Nanosized particles of transition metals and their bimetallic alloys (Fe, Co, Mn, Ni, Mo) have been extensively used in many heterogeneous catalytic reactions due to their small particle size and high surface to volume ratio. In particular, they have attracted much attention in recent years for their application as active sites for the catalytic production of carbon nanotubes (CNTs), which offer great promise as components in a variety of devices due to their peculiar electronic, mechanical, thermal and chemical properties [1, 2]. Methods that can be used for CNTs production include: arc-discharge, laser ablation, and catalytic chemical vapour deposition (CCVD). The latter, based on the catalytic thermal decomposition of light hydrocarbons (acetylene, ethylene, methane), has the advantage of relatively low operation temperatures (<1,000 °C), high yields, ease of scale-up, and leads to long, low-defect single- and multi-walled CNTs [3, 4].

The outcome of the CCVD process is highly dependent on the used catalyst, made out of nanophases based on transition metals dispersed in a thermally stable matrix. In particular, catalysts based on highly porous and high surface area matrix such as mesoporous ordered silicas are among the best candidates as support for nanoparticles to be used as catalysts for CNTs production [5]. Such porous silicas, exhibiting an ordered array of mesopores with uniform size, have been successfully applied in several fields of catalysis, including biocatalytic and environmental applications [68]. Concerning CNTs production, mesoporous silicas offer the advantage of having pore size in the range of typical CNTs diameters, and the uniform distribution of pore dimensions where nanoparticles are allocated facilitates the production of CNTs with a narrow distribution of diameters. In particular, a mesoporous support with a 3D cage-like system of interconnected pores has the potential to be more efficient in catalysis compared to other common pore arrangements such as an hexagonal array formed by parallel pore channels that can be accessible only in one direction. Among the cubic mesoporous silicas, the so-called SBA-16, which has a porous structure with body-centred cubic symmetry (space group Im3m), is considered particularly interesting [9]. SBA-16 is formed by an arrangement of spherical empty cages where each cage is connected to eight neighbouring cages by narrow openings forming a 3D network of mesopores [10]. Thanks to the 3D cage-like cubic arrangement of mesopores, the high surface area and the thermal stability, SBA-16 appears to be an ideal material as catalytic support. In particular, the peculiar structure of SBA-16 should allow efficient transport of reactants through the interconnected network of mesopores.

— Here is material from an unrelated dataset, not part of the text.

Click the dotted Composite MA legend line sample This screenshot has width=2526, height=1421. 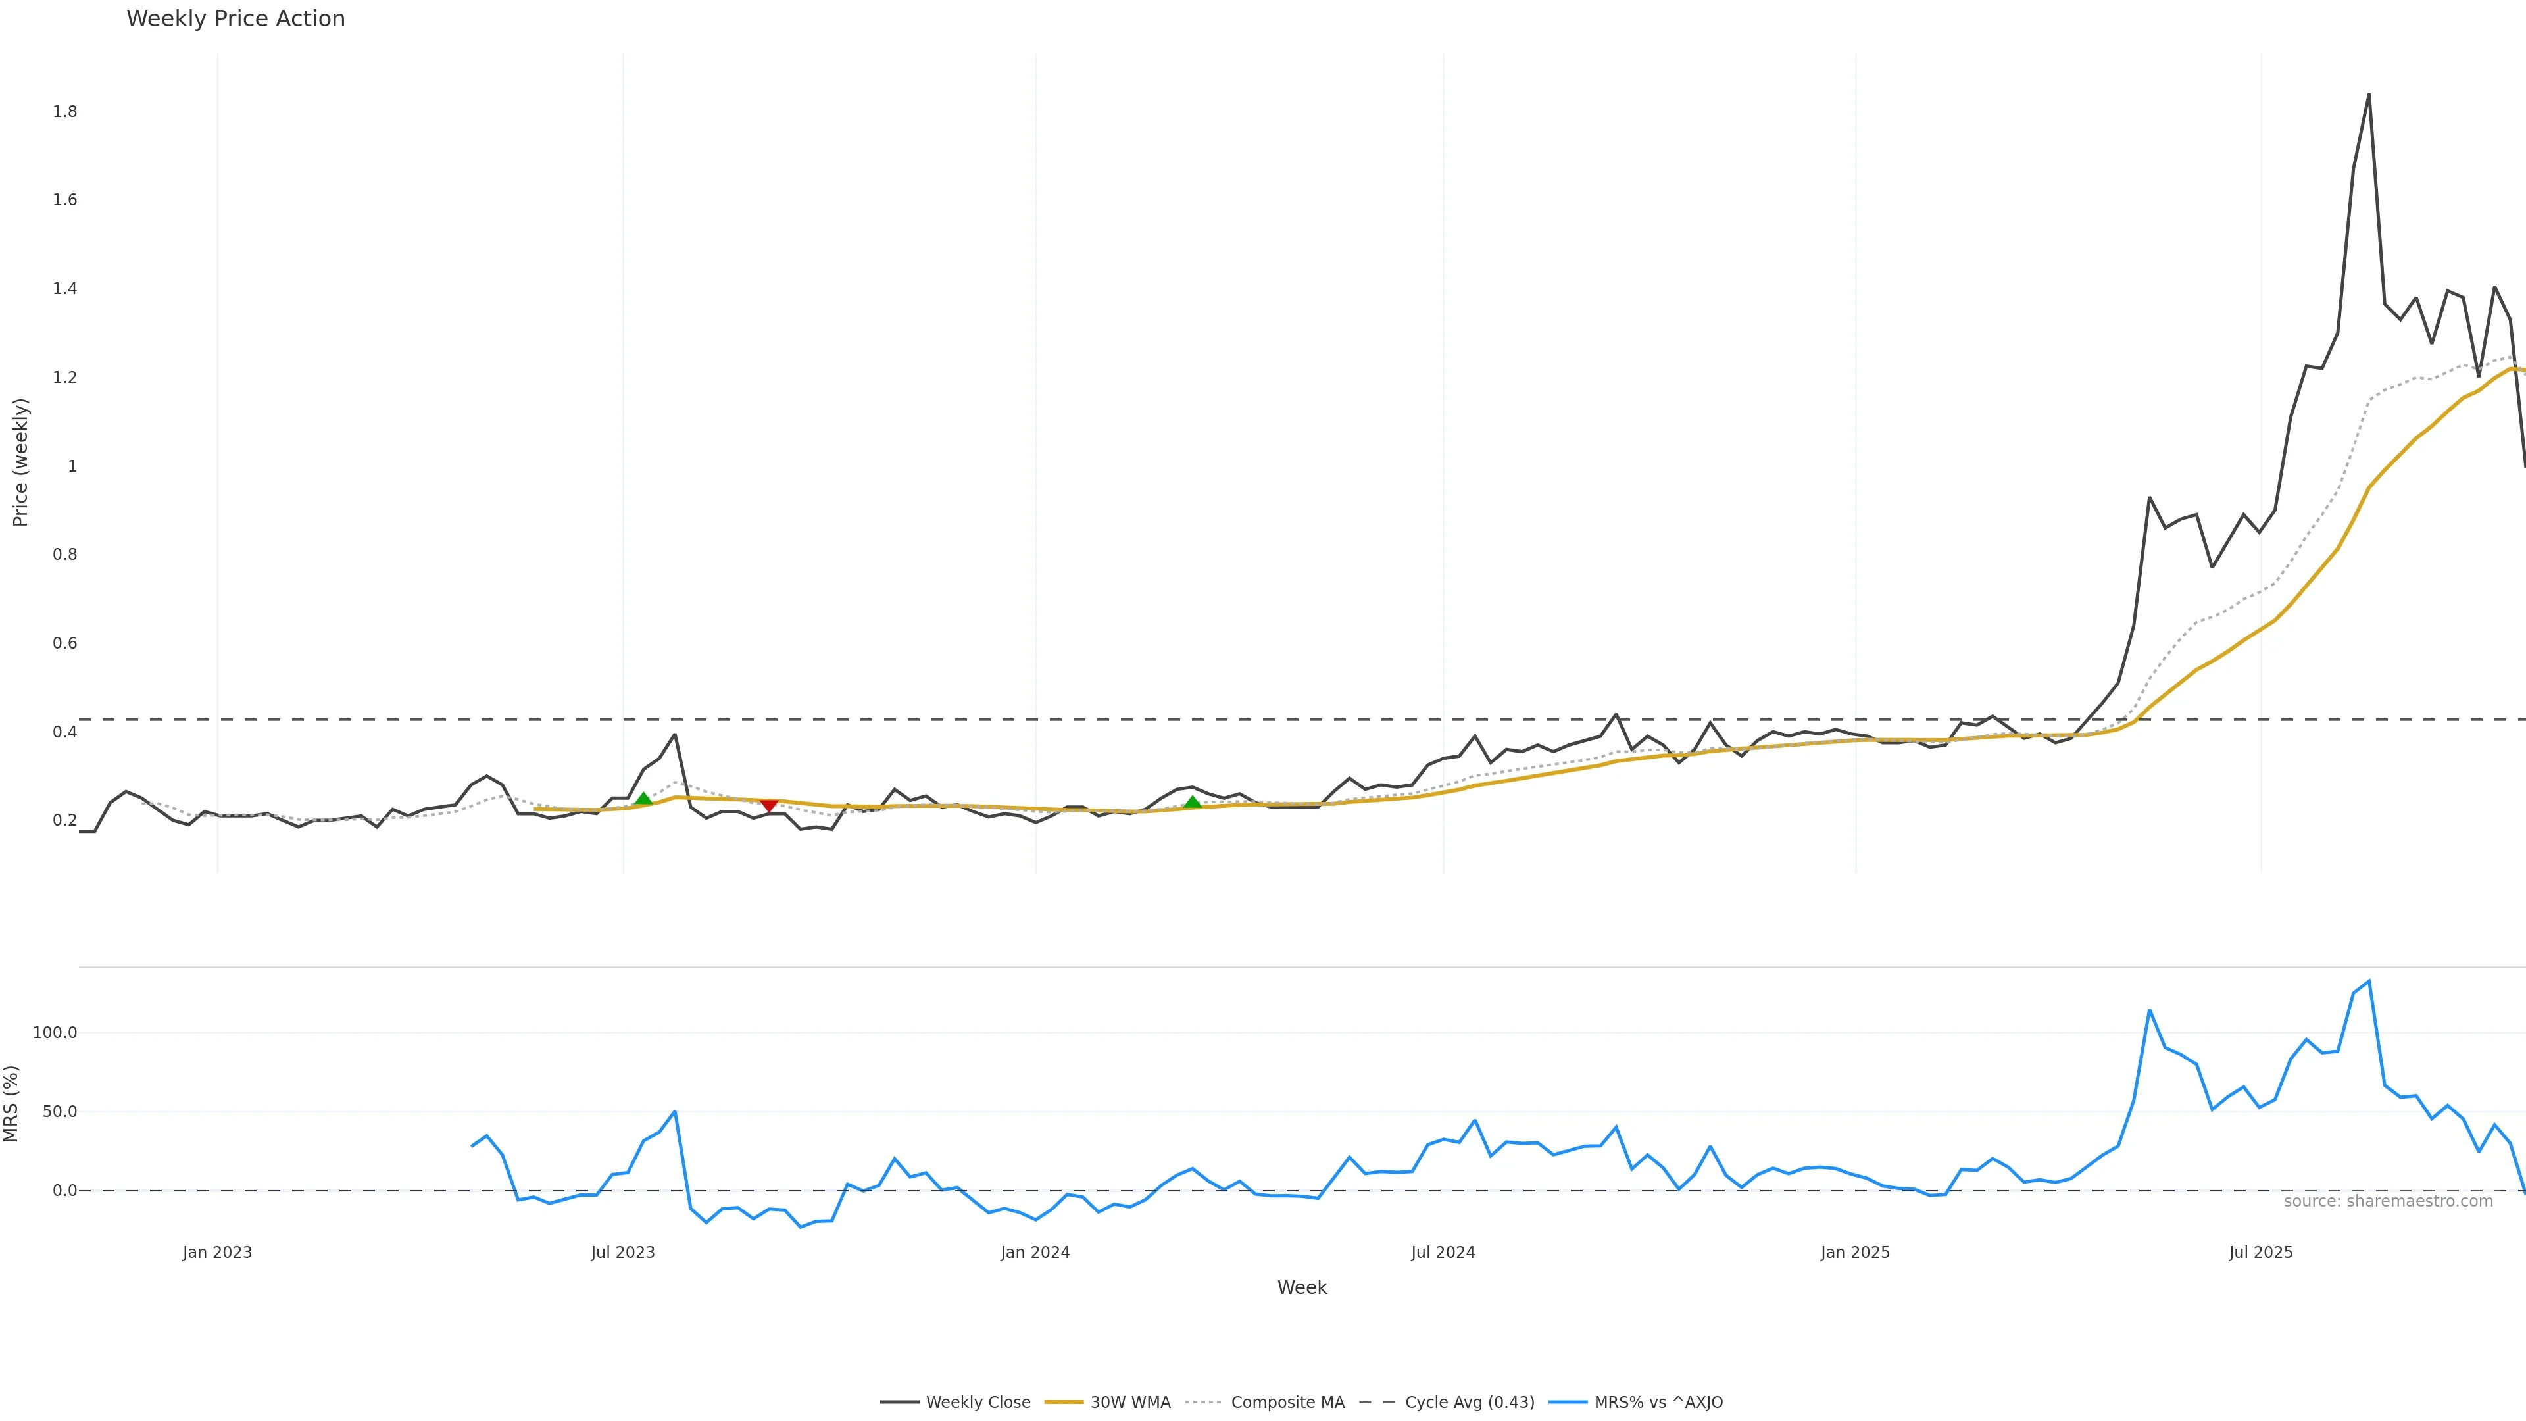point(1202,1402)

In the present work, composites containing Fe and Co based nanoparticles dispersed in an ordered 3D cubic SBA-16 matrix have been prepared using the impregnation technique and used as catalysts for the production of CNTs. In particular, as iron and cobalt are among the most active metals towards the CCVD process and bimetallic catalysts have been reported to be more active compared to monometallic ones [11], iron–cobalt nanophases were dispersed on SBA-16 to obtain nanocomposites with enhanced catalytic activity towards the production of CNTs.

We investigate the effect of preparation conditions on the structural and textural features of the resulting porous nanocomposites by low angle and wide angle X-ray diffraction, transmission electron microscopy (TEM), and nitrogen physisorption techniques. The nanocomposites, based on an ordered mesoporous cubic silica support, are tested as catalyst for the production of multi-walled carbon nanotubes by a CCVD process. We demonstrate by characterization of the CCVD products through transmission and scanning electron microscopy, thermal analysis, and X-ray diffraction that multi-walled CNTs of high quality are obtained, with particular reference to porous nanocomposites with a relatively high loading of iron-cobalt nanophase.

2 Experimental section

Nanocomposites were prepared by wet impregnation of previously synthesized SBA-16. The synthesis of SBA-16 was performed according to ref. [12]. Pluronic F127 (P127, Aldrich) block copolymer, formed by a sequence of poly(ethylene oxide)-poly(propylene oxide)-poly(ethylene oxide) (EO106-PO70-EO106) units with high molecular weight (Mav = 12,600) and high EO/PO ratio, was used as a structure directing agent. 4.0 g of P127 were added to a mixture of 30 g of water and 120 g of HCl 2 M under stirring at room temperature. 8.5 g of TEOS (Aldrich 98 %) were then added to the solution which was left under stirring at room temperature for 20 h. The solution was aged for 2 days at 80 °C. The precipitate of SBA-16 was separated from the mother solution by centrifugation, washed with distilled water in order to remove H+ and Cl ions and dried at room temperature. In order to remove the organic template (P127), the pure SBA-16 was then calcined by heating the product in air up to 500 °C with a heating step of 1 °C/min, and by keeping the final temperature of 500 °C for 6 h.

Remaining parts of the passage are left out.